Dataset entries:
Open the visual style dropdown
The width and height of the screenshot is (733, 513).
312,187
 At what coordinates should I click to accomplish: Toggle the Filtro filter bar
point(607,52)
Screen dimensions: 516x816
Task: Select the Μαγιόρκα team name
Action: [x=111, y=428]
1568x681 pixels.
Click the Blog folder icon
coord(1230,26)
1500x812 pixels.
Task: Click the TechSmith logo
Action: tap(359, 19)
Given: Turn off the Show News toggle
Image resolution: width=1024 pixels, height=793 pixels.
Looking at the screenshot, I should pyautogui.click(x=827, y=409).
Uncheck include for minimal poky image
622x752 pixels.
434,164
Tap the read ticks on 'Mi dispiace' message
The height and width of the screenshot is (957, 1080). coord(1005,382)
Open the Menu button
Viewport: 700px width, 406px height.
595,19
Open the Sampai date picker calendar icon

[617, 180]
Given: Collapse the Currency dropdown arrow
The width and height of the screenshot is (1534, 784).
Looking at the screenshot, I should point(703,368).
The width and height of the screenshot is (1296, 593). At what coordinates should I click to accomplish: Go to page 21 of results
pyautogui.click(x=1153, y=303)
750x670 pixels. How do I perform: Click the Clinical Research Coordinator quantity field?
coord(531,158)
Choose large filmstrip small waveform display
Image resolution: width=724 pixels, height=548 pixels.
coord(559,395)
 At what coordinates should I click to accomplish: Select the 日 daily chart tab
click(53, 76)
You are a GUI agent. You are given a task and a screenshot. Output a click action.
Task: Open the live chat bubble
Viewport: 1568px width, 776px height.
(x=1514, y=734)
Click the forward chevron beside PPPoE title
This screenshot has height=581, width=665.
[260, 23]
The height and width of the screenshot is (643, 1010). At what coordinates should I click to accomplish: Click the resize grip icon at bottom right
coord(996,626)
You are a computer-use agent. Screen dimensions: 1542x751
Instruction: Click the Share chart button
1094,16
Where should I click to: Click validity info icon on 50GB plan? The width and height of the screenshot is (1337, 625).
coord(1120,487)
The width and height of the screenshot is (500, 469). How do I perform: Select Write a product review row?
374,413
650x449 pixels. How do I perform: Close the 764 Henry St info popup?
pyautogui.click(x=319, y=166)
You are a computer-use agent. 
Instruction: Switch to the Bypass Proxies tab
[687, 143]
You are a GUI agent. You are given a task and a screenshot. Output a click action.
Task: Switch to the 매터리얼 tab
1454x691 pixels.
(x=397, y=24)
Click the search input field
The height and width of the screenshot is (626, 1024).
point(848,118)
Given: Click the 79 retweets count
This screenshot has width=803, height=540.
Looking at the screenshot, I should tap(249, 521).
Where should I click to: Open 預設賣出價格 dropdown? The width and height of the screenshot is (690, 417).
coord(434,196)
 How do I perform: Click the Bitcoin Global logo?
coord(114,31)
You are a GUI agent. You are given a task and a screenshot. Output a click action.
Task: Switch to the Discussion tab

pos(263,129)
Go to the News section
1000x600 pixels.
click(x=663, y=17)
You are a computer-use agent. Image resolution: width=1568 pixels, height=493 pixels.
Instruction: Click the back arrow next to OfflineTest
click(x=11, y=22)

## Prompt
Output the complete set of records word for word.

## Answer to the problem
Open the visual style dropdown
The width and height of the screenshot is (733, 513).
312,187
 At what coordinates should I click to accomplish: Toggle the Filtro filter bar
point(607,52)
Screen dimensions: 516x816
Task: Select the Μαγιόρκα team name
Action: [x=111, y=428]
1568x681 pixels.
Click the Blog folder icon
coord(1230,26)
1500x812 pixels.
Task: Click the TechSmith logo
Action: tap(359, 19)
Given: Turn off the Show News toggle
Image resolution: width=1024 pixels, height=793 pixels.
Looking at the screenshot, I should pyautogui.click(x=827, y=409).
Uncheck include for minimal poky image
622x752 pixels.
434,164
Tap the read ticks on 'Mi dispiace' message
The height and width of the screenshot is (957, 1080). coord(1005,382)
Open the Menu button
Viewport: 700px width, 406px height.
595,19
Open the Sampai date picker calendar icon

[617, 180]
Given: Collapse the Currency dropdown arrow
The width and height of the screenshot is (1534, 784).
Looking at the screenshot, I should point(703,368).
The width and height of the screenshot is (1296, 593). At what coordinates should I click to accomplish: Go to page 21 of results
pyautogui.click(x=1153, y=303)
750x670 pixels. How do I perform: Click the Clinical Research Coordinator quantity field?
coord(531,158)
Choose large filmstrip small waveform display
Image resolution: width=724 pixels, height=548 pixels.
coord(559,395)
 At what coordinates should I click to accomplish: Select the 日 daily chart tab
click(53, 76)
You are a GUI agent. You are given a task and a screenshot. Output a click action.
Task: Open the live chat bubble
Viewport: 1568px width, 776px height.
(x=1514, y=734)
Click the forward chevron beside PPPoE title
This screenshot has height=581, width=665.
[260, 23]
The height and width of the screenshot is (643, 1010). At what coordinates should I click to accomplish: Click the resize grip icon at bottom right
coord(996,626)
You are a computer-use agent. Screen dimensions: 1542x751
Instruction: Click the Share chart button
1094,16
Where should I click to: Click validity info icon on 50GB plan? The width and height of the screenshot is (1337, 625).
coord(1120,487)
The width and height of the screenshot is (500, 469). How do I perform: Select Write a product review row?
374,413
650x449 pixels. How do I perform: Close the 764 Henry St info popup?
pyautogui.click(x=319, y=166)
You are a computer-use agent. 
Instruction: Switch to the Bypass Proxies tab
[687, 143]
You are a GUI agent. You are given a task and a screenshot. Output a click action.
Task: Switch to the 매터리얼 tab
1454x691 pixels.
(x=397, y=24)
Click the search input field
The height and width of the screenshot is (626, 1024).
point(848,118)
Given: Click the 79 retweets count
This screenshot has width=803, height=540.
Looking at the screenshot, I should tap(249, 521).
Where should I click to: Open 預設賣出價格 dropdown? The width and height of the screenshot is (690, 417).
coord(434,196)
 How do I perform: Click the Bitcoin Global logo?
coord(114,31)
You are a GUI agent. You are given a task and a screenshot. Output a click action.
Task: Switch to the Discussion tab

pos(263,129)
Go to the News section
1000x600 pixels.
click(x=663, y=17)
You are a computer-use agent. Image resolution: width=1568 pixels, height=493 pixels.
Instruction: Click the back arrow next to OfflineTest
click(x=11, y=22)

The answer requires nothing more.